A força da ONU indica desconhecer a origem do projétil e ter iniciado uma investigação "para apurar todas as circunstâncias".
A FINUL reafirma o apelo "a todos os intervenientes para que cumpram as suas obrigações perante o direito internacional e garantam a segurança do pessoal e dos bens da ONU em todos os momentos", acrescentando que "os ataques deliberados contra membros das forças de manutenção da paz são graves violações do direito internacional humanitário e da Resolução 1701 do Conselho de Segurança, podendo constituir crimes de guerra".
Aquela força da ONU sublinha ainda que "não há solução militar" para o conflito na zona.
O primeiro-ministro israelita disse no domingo que "ordenou a expansão da zona de segurança existente" no sul do Líbano, o que levará a uma maior ocupação militar israelita do país vizinho.
Benjamin Netanyahu justificou a decisão com a necessidade de "frustrar a ameaça de invasão e impedir o lançamento de mísseis antitanque na fronteira", argumentando que o Hezbollah ainda conserva "uma capacidade residual de lançar `rockets`".
No mesmo dia, o subsecretário de Estado dos Negócios Estrangeiros britânico, Hamish Falconer, responsável pelo Médio Oriente, declarou-se "profundamente preocupado com o anúncio de Israel sobre a sua intenção de expandir as suas operações terrestres no Líbano, onde mais de um milhão de pessoas já foram deslocadas à força".

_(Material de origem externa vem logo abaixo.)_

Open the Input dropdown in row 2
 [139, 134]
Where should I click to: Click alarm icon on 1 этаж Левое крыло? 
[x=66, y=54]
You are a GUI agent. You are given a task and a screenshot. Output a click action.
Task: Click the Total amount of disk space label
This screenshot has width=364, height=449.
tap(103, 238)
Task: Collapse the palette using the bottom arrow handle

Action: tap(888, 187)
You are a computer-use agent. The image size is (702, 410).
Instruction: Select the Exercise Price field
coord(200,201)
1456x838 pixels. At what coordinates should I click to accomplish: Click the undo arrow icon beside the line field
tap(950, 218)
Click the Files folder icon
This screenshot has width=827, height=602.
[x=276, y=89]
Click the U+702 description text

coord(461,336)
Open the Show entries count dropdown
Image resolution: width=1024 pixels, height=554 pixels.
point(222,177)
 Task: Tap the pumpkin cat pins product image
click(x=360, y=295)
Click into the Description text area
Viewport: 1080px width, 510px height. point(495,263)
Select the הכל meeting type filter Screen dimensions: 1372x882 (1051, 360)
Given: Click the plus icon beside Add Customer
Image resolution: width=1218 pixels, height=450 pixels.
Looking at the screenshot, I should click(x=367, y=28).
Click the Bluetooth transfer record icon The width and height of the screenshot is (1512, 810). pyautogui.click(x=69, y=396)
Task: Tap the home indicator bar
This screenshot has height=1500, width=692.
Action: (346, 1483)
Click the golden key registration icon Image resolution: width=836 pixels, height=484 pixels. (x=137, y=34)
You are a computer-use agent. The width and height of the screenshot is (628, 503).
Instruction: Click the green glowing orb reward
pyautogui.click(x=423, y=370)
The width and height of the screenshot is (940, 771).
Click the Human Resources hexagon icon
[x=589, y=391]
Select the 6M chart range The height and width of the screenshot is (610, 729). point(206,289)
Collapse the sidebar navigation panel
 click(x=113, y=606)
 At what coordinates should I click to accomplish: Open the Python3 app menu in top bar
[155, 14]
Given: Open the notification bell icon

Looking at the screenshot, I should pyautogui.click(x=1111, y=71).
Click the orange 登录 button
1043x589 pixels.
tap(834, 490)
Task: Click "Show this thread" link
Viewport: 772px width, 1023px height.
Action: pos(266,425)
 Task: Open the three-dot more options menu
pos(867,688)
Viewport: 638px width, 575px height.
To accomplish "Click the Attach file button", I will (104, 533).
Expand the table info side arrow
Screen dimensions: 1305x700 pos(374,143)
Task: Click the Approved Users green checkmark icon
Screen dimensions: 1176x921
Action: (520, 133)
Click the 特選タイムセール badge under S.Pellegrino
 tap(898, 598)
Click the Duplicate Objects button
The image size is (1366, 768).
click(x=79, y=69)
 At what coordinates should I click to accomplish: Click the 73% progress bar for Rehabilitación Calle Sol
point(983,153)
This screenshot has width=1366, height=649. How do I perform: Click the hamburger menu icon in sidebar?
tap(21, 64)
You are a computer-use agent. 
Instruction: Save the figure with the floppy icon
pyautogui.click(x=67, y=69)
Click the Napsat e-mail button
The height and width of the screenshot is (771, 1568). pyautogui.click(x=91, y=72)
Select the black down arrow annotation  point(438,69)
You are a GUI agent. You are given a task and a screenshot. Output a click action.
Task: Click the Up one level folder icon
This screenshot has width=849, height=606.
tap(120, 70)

Numa mensagem na rede social X, Falconer acrescentou que "Israel deve evitar o agravamento do conflito e abster-se de qualquer ação para tomar território libanês", juntando a voz do governo britânico à de vários outros líderes políticos europeus que têm vindo a pedir contenção a Israel naquele país vizinho.
Mais de 1.200 pessoas já morreram devido à guerra em curso entre Israel e o Hezbollah e o número de feridos ultrapassa os 3.500, segundo o Ministério da Saúde libanês.